Short task | Render the portion of the records that begins with the line containing "Where should I click to: Open" and ends with the line containing "Looking at the screenshot, I should (14, 102).", both lines included, as a Markdown table with the columns Row and Line. Number each row and omit blank lines.

Data supplied |
_ _ _ _
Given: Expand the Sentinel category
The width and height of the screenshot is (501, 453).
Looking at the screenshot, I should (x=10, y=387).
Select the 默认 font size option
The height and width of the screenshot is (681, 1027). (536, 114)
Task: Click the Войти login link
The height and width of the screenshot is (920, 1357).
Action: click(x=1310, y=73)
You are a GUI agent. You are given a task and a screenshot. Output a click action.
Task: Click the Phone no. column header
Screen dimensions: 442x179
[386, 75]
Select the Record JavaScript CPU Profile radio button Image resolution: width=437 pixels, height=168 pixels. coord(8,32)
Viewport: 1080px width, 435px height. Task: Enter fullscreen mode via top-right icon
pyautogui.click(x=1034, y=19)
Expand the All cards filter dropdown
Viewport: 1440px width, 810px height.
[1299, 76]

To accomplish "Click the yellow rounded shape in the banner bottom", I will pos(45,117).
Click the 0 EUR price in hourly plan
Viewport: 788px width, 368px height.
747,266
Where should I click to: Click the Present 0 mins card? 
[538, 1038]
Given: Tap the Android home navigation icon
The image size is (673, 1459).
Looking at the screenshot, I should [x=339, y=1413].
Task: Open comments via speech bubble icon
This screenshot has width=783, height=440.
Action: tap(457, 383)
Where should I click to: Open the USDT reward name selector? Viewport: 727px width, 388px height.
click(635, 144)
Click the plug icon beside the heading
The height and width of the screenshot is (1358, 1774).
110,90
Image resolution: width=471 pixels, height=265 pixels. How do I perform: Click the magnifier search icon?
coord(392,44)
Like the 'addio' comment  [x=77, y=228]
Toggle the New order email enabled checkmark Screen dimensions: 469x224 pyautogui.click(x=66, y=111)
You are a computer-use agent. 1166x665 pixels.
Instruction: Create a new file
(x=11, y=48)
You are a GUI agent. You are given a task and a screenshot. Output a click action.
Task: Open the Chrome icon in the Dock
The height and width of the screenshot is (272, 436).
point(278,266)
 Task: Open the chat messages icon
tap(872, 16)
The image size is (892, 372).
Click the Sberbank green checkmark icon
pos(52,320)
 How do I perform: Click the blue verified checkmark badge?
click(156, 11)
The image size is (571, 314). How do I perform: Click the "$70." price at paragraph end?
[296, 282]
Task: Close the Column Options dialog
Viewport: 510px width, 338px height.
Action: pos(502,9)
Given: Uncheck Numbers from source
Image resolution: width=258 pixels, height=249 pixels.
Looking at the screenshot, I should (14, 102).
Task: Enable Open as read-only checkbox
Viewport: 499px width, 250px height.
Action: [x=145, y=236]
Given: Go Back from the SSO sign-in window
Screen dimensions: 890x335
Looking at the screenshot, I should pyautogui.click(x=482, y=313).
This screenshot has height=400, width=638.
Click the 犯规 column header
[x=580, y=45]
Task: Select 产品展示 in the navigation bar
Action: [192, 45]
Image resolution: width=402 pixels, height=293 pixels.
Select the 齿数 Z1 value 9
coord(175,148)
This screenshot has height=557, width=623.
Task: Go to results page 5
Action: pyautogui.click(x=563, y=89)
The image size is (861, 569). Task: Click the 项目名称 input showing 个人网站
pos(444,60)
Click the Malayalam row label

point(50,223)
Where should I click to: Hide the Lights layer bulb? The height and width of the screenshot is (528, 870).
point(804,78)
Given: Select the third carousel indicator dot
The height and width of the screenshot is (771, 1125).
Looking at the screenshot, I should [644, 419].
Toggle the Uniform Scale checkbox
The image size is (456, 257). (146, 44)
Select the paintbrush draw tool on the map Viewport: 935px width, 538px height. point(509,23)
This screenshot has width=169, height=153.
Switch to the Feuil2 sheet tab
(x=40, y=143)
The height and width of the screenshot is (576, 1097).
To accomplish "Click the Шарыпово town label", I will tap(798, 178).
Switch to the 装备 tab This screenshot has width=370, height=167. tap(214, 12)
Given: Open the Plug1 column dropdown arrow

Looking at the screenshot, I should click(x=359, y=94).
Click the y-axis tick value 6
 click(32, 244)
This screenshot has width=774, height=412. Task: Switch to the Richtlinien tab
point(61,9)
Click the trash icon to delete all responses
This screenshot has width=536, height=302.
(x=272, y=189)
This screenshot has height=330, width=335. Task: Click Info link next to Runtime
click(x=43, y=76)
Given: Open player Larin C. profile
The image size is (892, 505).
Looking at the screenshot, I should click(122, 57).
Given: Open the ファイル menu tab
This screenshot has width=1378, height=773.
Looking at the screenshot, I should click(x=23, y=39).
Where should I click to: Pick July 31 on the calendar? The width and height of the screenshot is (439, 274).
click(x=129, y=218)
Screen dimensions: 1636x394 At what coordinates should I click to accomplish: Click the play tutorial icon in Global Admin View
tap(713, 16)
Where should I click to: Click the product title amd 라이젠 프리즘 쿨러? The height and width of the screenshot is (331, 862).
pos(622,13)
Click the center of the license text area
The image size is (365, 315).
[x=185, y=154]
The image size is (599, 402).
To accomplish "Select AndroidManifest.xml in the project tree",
_ _ _ _
Completed exercise |
| Row | Line |
|---|---|
| 1 | Where should I click to: Open the USDT reward name selector? Viewport: 727px width, 388px height. |
| 2 | click(635, 144) |
| 3 | Click the plug icon beside the heading |
| 4 | The height and width of the screenshot is (1358, 1774). |
| 5 | 110,90 |
| 6 | Image resolution: width=471 pixels, height=265 pixels. How do I perform: Click the magnifier search icon? |
| 7 | coord(392,44) |
| 8 | Like the 'addio' comment  [x=77, y=228] |
| 9 | Toggle the New order email enabled checkmark Screen dimensions: 469x224 pyautogui.click(x=66, y=111) |
| 10 | You are a computer-use agent. 1166x665 pixels. |
| 11 | Instruction: Create a new file |
| 12 | (x=11, y=48) |
| 13 | You are a GUI agent. You are given a task and a screenshot. Output a click action. |
| 14 | Task: Open the Chrome icon in the Dock |
| 15 | The height and width of the screenshot is (272, 436). |
| 16 | point(278,266) |
| 17 |  Task: Open the chat messages icon |
| 18 | tap(872, 16) |
| 19 | The image size is (892, 372). |
| 20 | Click the Sberbank green checkmark icon |
| 21 | pos(52,320) |
| 22 |  How do I perform: Click the blue verified checkmark badge? |
| 23 | click(156, 11) |
| 24 | The image size is (571, 314). How do I perform: Click the "$70." price at paragraph end? |
| 25 | [296, 282] |
| 26 | Task: Close the Column Options dialog |
| 27 | Viewport: 510px width, 338px height. |
| 28 | Action: pos(502,9) |
| 29 | Given: Uncheck Numbers from source |
| 30 | Image resolution: width=258 pixels, height=249 pixels. |
| 31 | Looking at the screenshot, I should (14, 102). |